Once upon a time there was a little boy. He was the sweetest little boy in all the land. The day came when his mommy was going to take him to school for the first time. And she knew she was going to cry. For this little boy and this young mommy spent every single day together for the past 2 years, 4 months, and 17 days. He spent his days in her shadow, walking, talking, grocery shopping, going on mommy-son outings, to playdates, to storytimes and more. Much more.
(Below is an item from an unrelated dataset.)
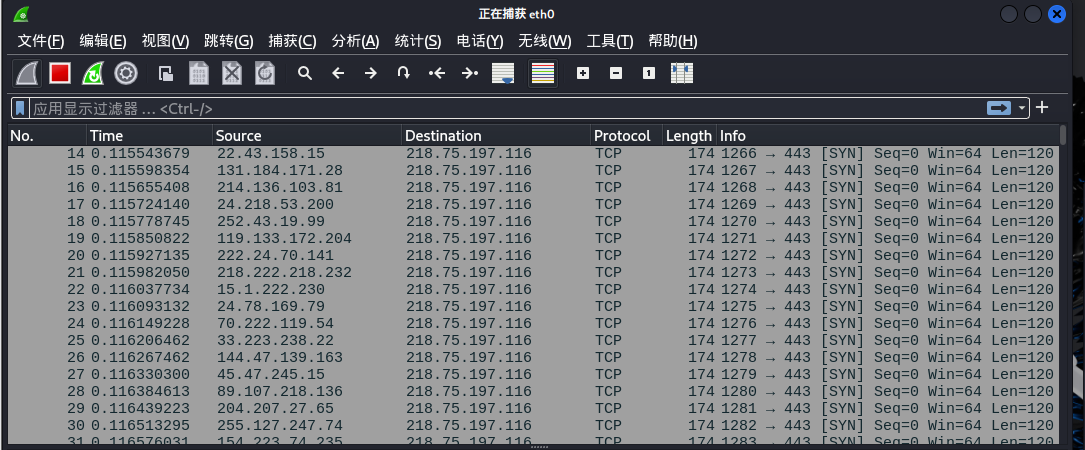Image resolution: width=1085 pixels, height=450 pixels.
Task: Open capture options gear icon
Action: pos(126,73)
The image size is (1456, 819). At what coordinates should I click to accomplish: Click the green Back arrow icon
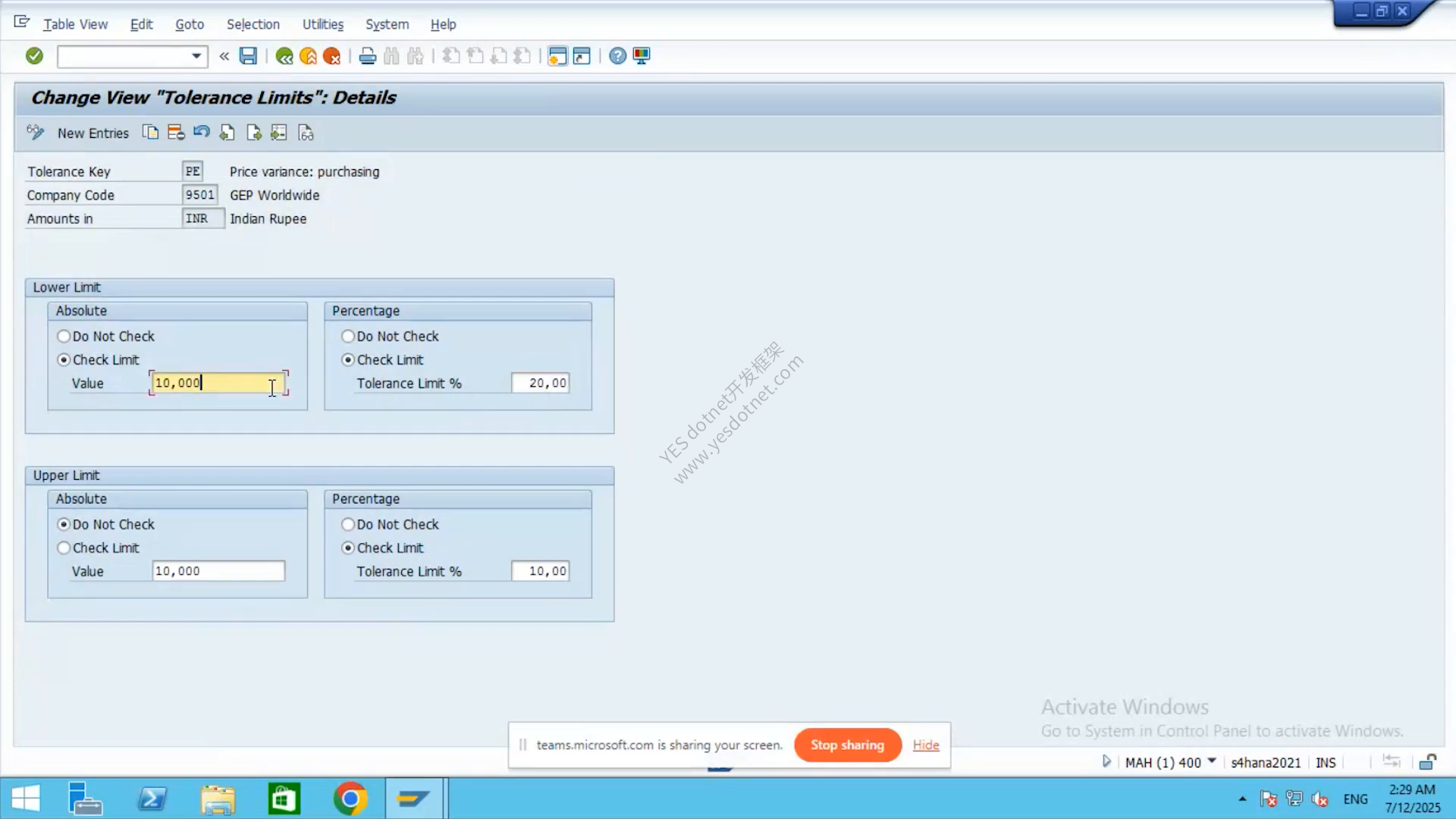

She knew what he ate, what he said, why he laughed, when he cried, how high he jumped, how hard he fell, how many times he peed, if he pooped (and how much), if he said a new word and how funny he sounded, if he drank all of his milk or just 7/8ths of it, if he shared his toys (or not) and if in the rare instance he had a babysitter or was under someone else’s care in the past 2 years, 4 months, and 17 days, those people informed that mommy of all of this important information. Information that, if unknown, makes it hard for mommies to sleep at night. It’s a mommy thing.
And that is why mommies cry when little ones go to school for the first time. This day marks the first day of a slow, gradual separation and an acceptance that someone else will be privvy to this sacred information and you are left to speculate. Because 2 year olds don’t tell their mommies everything they do at school.
“Hi!!!!! I missed you so much! How was school?”
“What did you do? Tell me ALL ABOUT IT!!!!”
And then you turn to the teacher for something more. Anything more…
“Well, did he have a good day?”
“Yes! He was very well behaved and a funny little one! What a vocabulary!”
You smile and nod, not wanting to be that parent. But leave thinking, “But, but, but did he smile? Did he eat, what did he say, did he laugh, did he cry, did he jump, did he fall, how many times did he pee, did he poop (and how much)? Did he said a new word and how funny did he sound, did he drink all of his milk or just 7/8ths of it, did he share his toys, or not?????”
Instead, you thank them and walk away.
And that’s it. That’s all you’re gonna get. And then comes the moment where moms all over the world close their eyes and wish that for just one moment they could be a fly on the wall in that preschool room. Watching, listening, smiling (hopefully) at their little creation in motion, on their own.